Both airlines also look forward to exploring potential opportunities for further cooperation for the benefit of their customers. No specific areas of potential cooperation have been agreed.
JetBlue Airways Corporation (Nasdaq: JBLU) and Deutsche Lufthansa AG (Xetra: WKN 823212 ) today announced an agreement for Lufthansa to make a minority equity investment in JetBlue. This transaction represents the first significant investment by a European air carrier in a U.S. point-to-point air carrier.
Under the terms of the agreement, which has been approved by the Boards of both companies, Lufthansa will purchase in a private placement approximately 42 million newly issued common shares of JetBlue, or 19% of JetBlue’s equity after giving effect to the issuance. Lufthansa is acquiring the shares at a price of $7.27 per share, or a total of approximately $300 million, representing a 16% premium to yesterday’s closing price of $6.25.

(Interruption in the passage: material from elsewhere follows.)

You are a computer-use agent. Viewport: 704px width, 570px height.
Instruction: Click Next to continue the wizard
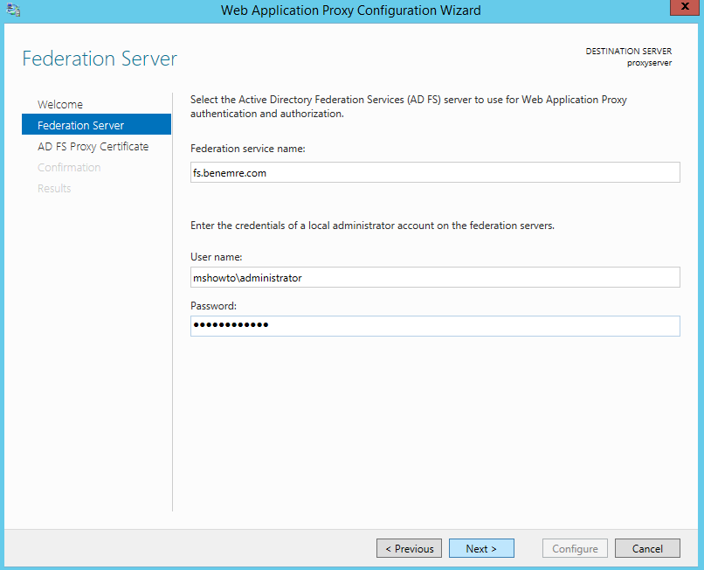tap(481, 548)
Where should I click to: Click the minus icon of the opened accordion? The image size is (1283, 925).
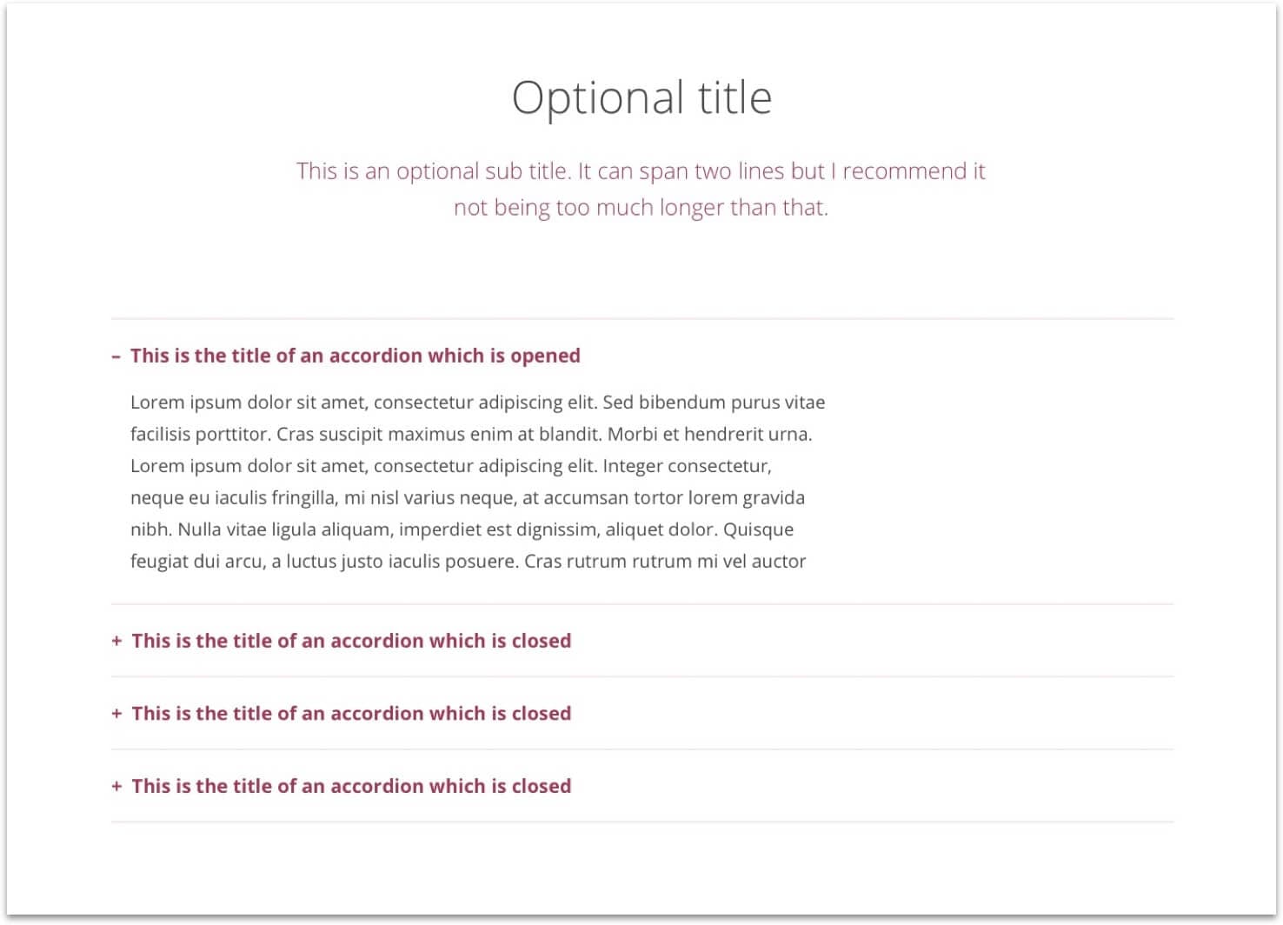pyautogui.click(x=116, y=356)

The agreement provides that a Lufthansa nominee will be appointed to the Board of Directors upon the closing of the transaction. The Lufthansa nominee will be a Class II director and will be up for election at JetBlue’s annual meeting in 2008.

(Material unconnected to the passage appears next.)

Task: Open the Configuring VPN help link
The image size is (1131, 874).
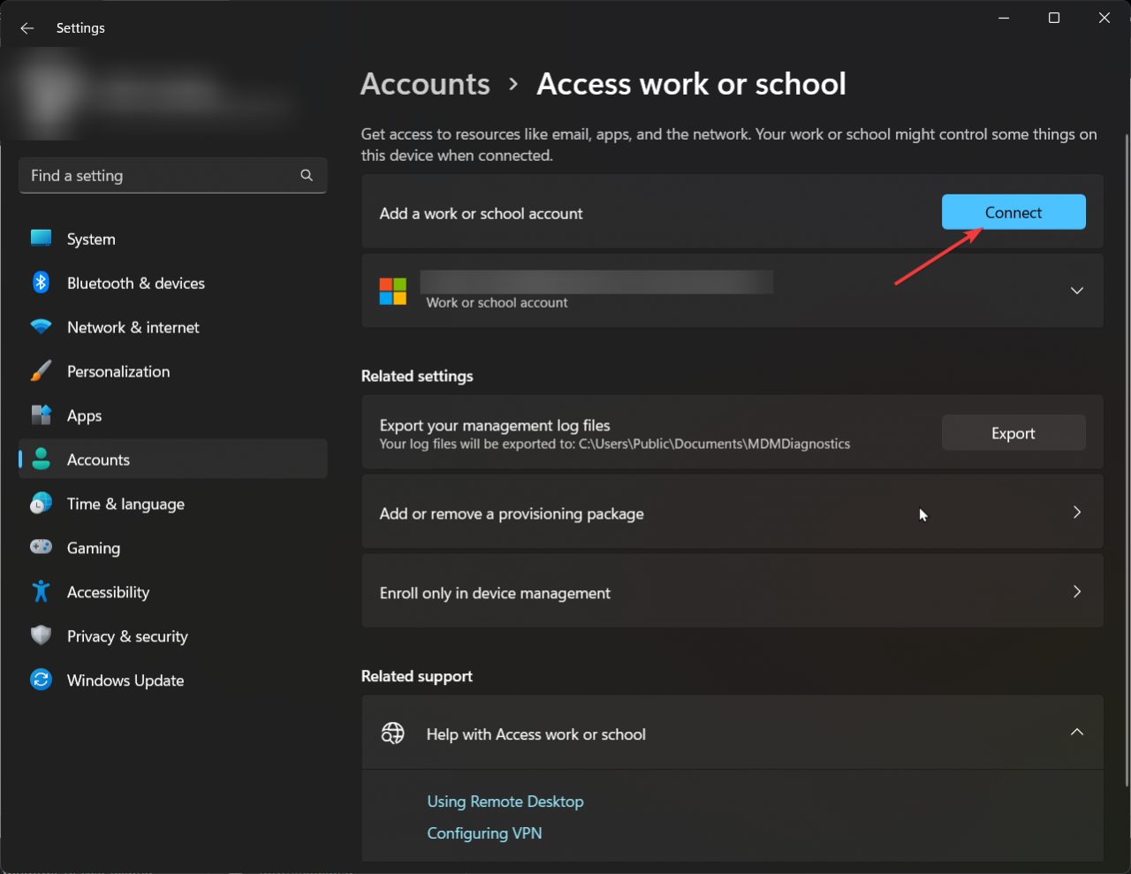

„We are very pleased to become an investor in JetBlue,” said Lufthansa Group Chairman and Chief Executive Officer Wolfgang Mayrhuber. “Our investment reflects the confidence we have in JetBlue´s quality, growth potential and management team. This investment presents Lufthansa with a compelling opportunity to invest in the U.S. point-to-point carrier market as the industry continues to evolve. The transaction links two airlines with international reputations for quality, innovation and a service culture.”
„We welcome this significant endorsement of JetBlue’s franchise from one of the most respected leaders in global aviation,” said Dave Barger, JetBlue’s CEO. „The agreement reaffirms our belief in JetBlue’s disciplined growth plan and will also improve our balance sheet and give us greater financial flexibility as we move into 2008.”
JetBlue shareholder approval is not required in connection with the transaction, which is subject to regulatory review and approval, and is expected to close in the first quarter of 2008.